The jury is still out on house prices [Update : the December 2009 figures showed the first annual increase in house prices - 2.5% - since May 2008.] whilst we await the land registry report but alas two of the predictions were wide of the mark. The FTSE 100 failed to drop below 3,500, only hitting 3, 512 - no cigar there then - and Yahoo wasn't sold.
So, with the usual added vagueness, looseness of terms and general get out clauses, yawn with delight for :-
Mystic Me Predictions for 2010.
- The number of mergers & acquisitions in the cloud computing and open source industries will reach fever pitch, surpassing previous years.
- The first examples of people trading on variability in cloud infrastructure prices and the early formation of brokerage concepts will appear.
- There will be no let-up in end user confusion surrounding cloud computing as would be thought leaders will embark on an orgy of term redefinition. Expect lots and lots of heated debates on how cloud isn't cloud computing isn't utility computing.
- The distorted creative destruction meme of modern society (i.e. "out with the old, in with the new") will get ahead of our desire to consume technology. Despite many predicting the death of the book, paperbacks will have a surprisingly good year.
- RPI in the UK will rise sharply and the FTSE 100 will drop below 3,000 during the year. Judging on past performance, the MPC will keep interest rates low because they're barking mad.
- Under howls of protest, banks will be given more taxpayers cash. This will be despite being bailed out, given free cash through quantitative easing and then splashing lots of dosh on bonuses. The tired arguments that "no-one saw this second crisis" coming and that we "can't let the banking system fail" will be trotted out to order.

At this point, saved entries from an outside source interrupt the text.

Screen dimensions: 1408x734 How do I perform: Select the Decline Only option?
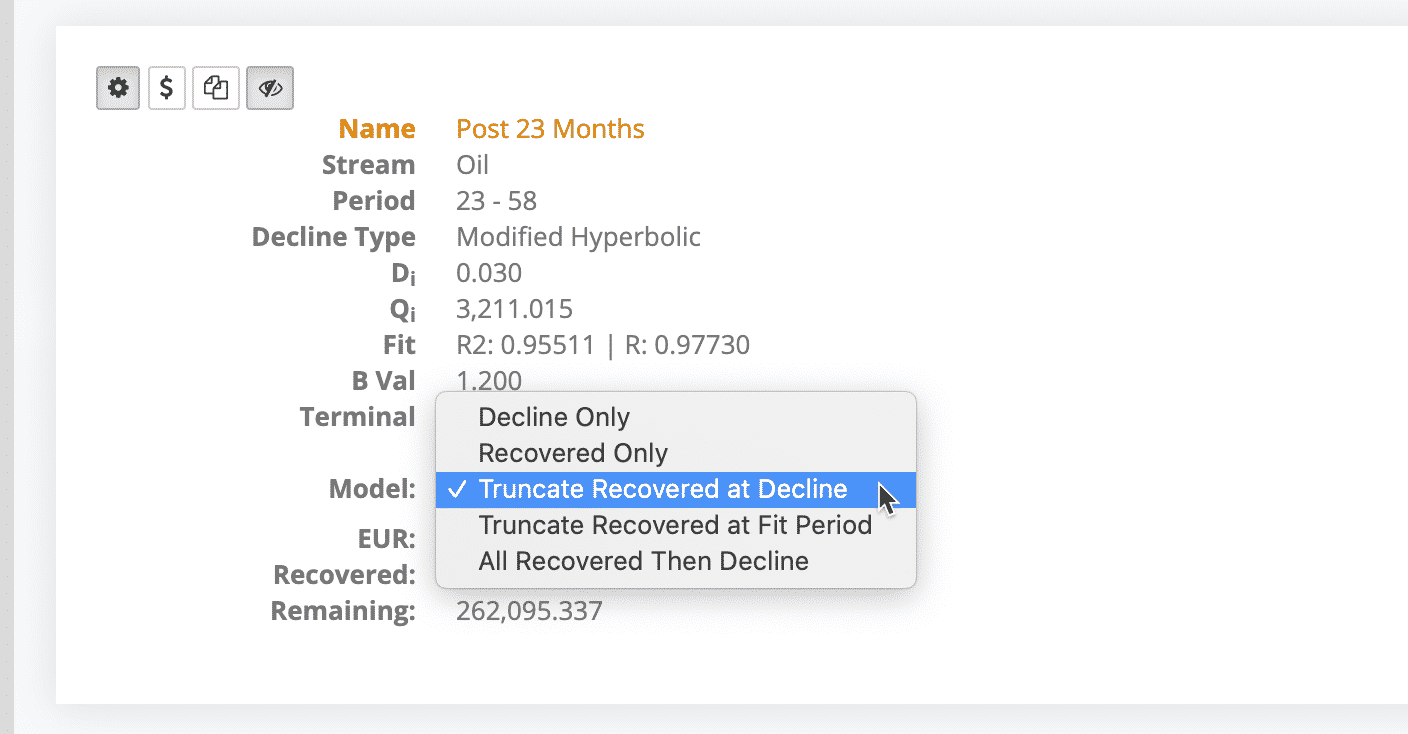click(554, 417)
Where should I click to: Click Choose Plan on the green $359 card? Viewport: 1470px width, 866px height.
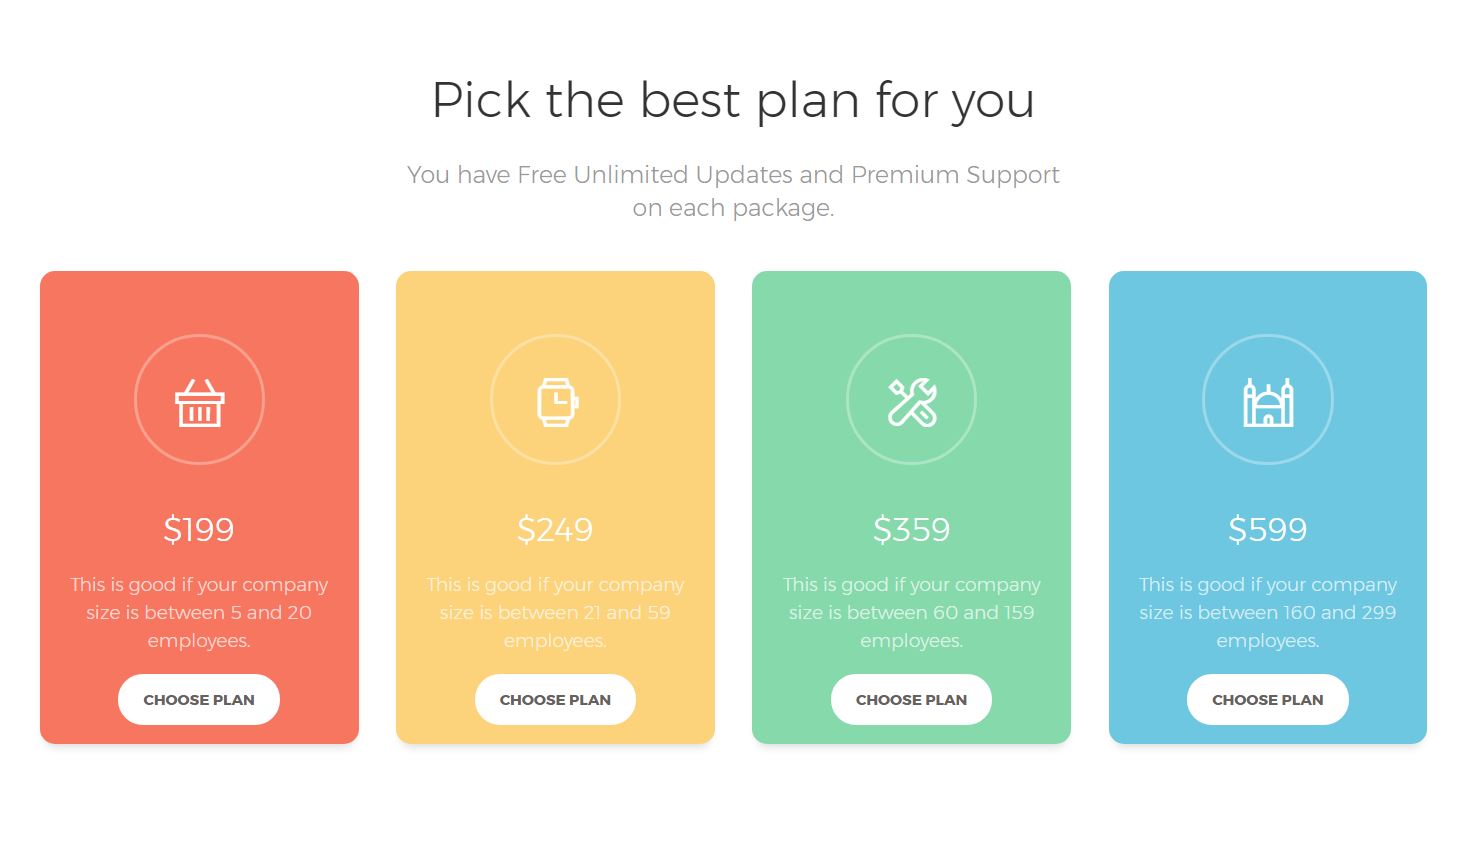[912, 699]
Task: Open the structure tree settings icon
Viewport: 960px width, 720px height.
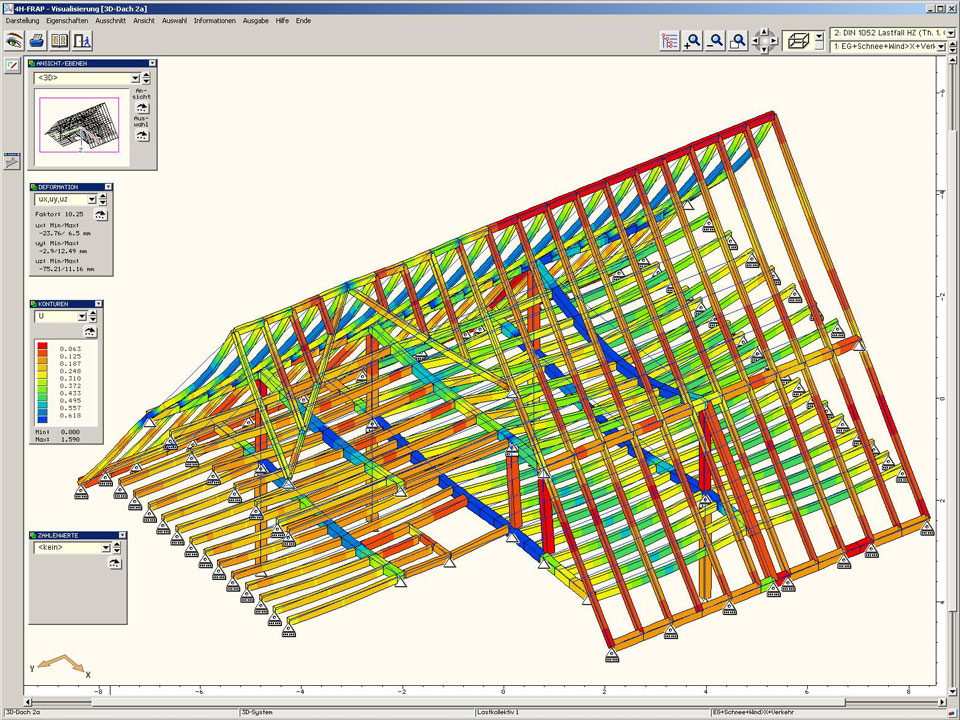Action: point(669,41)
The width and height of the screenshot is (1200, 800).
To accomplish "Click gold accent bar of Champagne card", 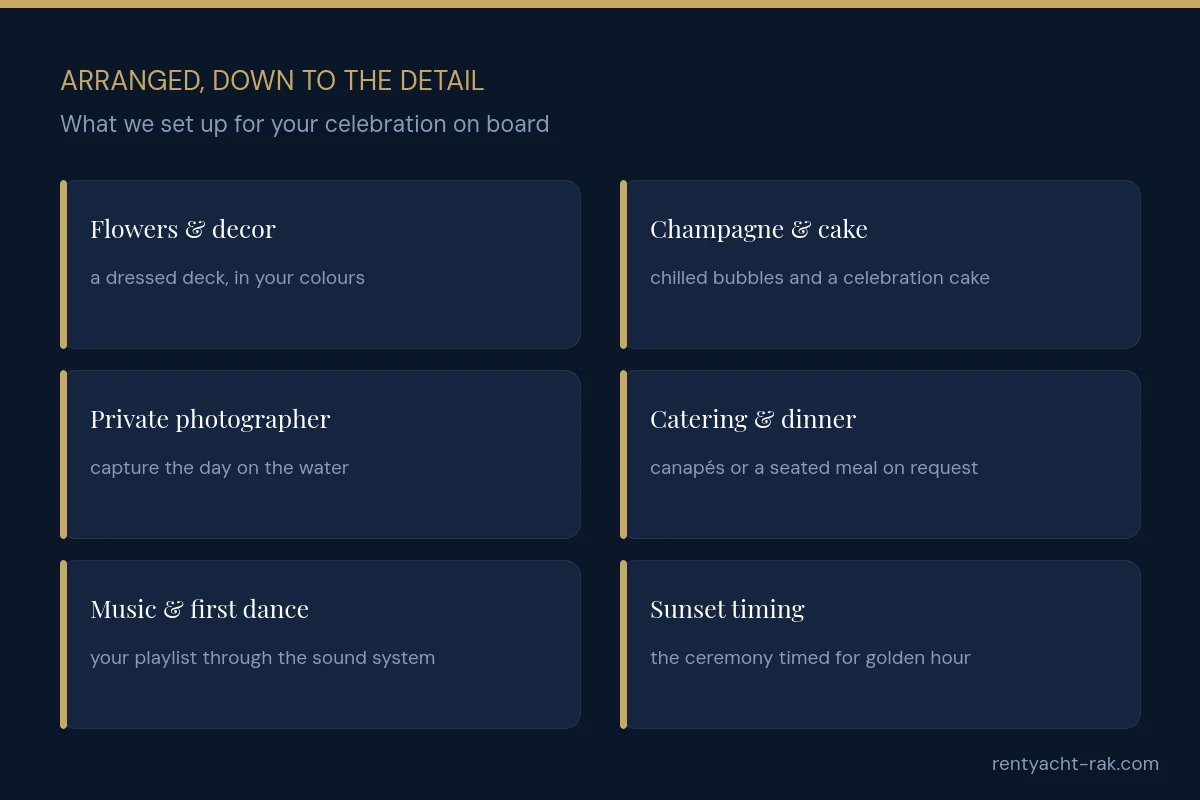I will [x=623, y=264].
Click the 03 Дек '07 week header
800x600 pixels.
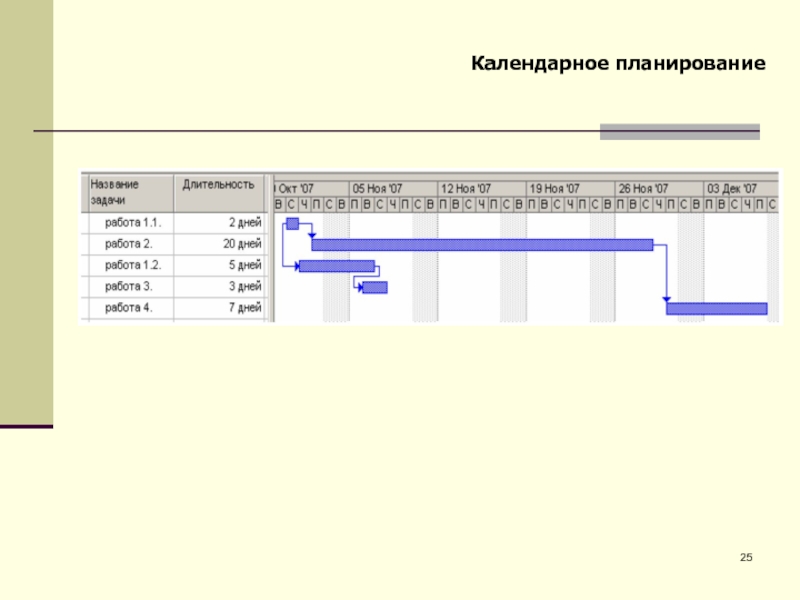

- Despite independent estate agent surveys suggesting that house prices have risen a gazillion percent in the last minute, Land Registry house prices will continue to drop in the U.K.
- Environmental forecasters will be befuddled by Arctic summer ice disappearance exceeding the worst predictions of current climate models.
- There will be legal attempts to claim and quantify ownership of social networks as company IP.
- The new Doctor Who will be pants and the attempts to spice it up and make it more gritty will look rather sad.